Methods: Stented vessels (n=12) from 9 hearts examined at autopsy underwent ex-vivo optical frequency domain imaging (OFDI system, Terumo Corp, Tokyo, Japan) with intravascular ultrasound (IVUS system, Terumo Corp, Tokyo, Japan) where 100 pairs of acquired images were co-registered with histopathology, which served as a control for comparative measurements. Morphometric analysis was performed for determination of cross-sectional neointimal area (mm2) and neointimal thickness (mm). The number of total struts per section and uncovered struts were also assessed and the ratio of uncovered to total struts per section (RUTSS) was calculated. To further evaluate the utility of OFDI to detect covered versus uncovered struts, a detailed analysis was performed on a subset of histologic sections (n=6) with at least 1 uncovered strut where a total of 47 covered and 16 uncovered struts were identified.

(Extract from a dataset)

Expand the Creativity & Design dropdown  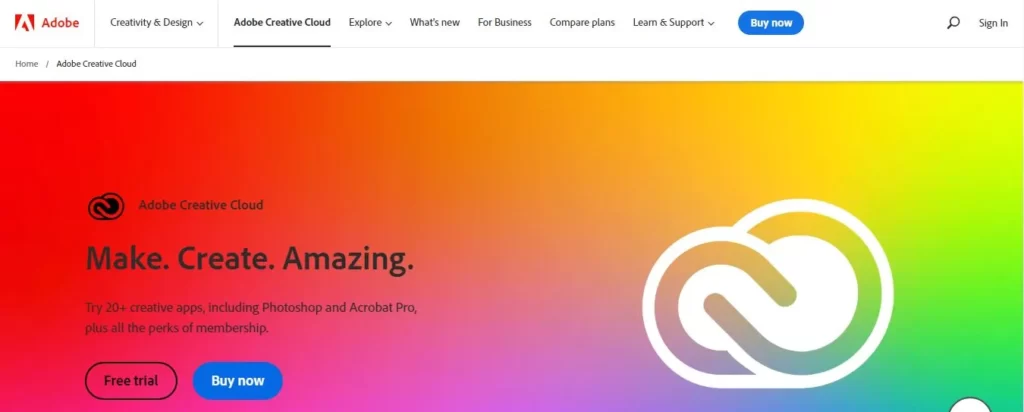click(x=157, y=23)
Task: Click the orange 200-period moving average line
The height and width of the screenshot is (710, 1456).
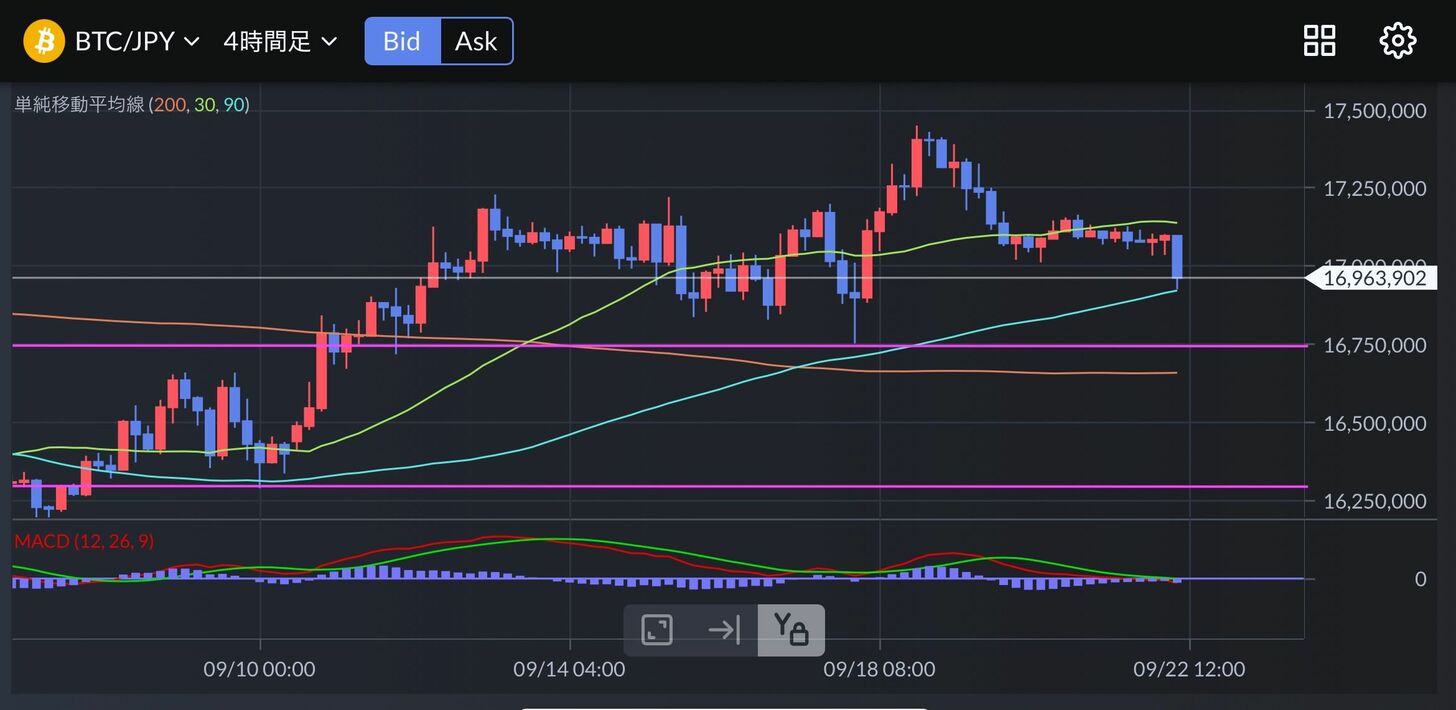Action: pyautogui.click(x=1000, y=372)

Results: Measurement of neointimal area by OFDI and IVUS showed a excellent correlation with histopathology (OFD: R=0.92; IVUS: R=0.87, P<0.0001). On the contrary, the correlation with minimum neointimal thickness by IVUS waned (R=0.66, P<0.0001) while this relationship was maintained in OFDI (R=0.91, P<0.0001). Similarly, RUTSS analysis in IVUS showed a poor correlation (R=0.54, P<0.0001) while OFDI demonstrated superiority (R=0.91, P<0.0001). Overall identification of strut coverage by OFDI demonstrated a sensitivity of 95.7% and specificity of 81.3%.
Conclusions: OFDI is most promising in detecting strut coverage in intracoronary stents and potentially assessing the future risk of late stent thrombosis.
- © 2010 by American Heart Association, Inc.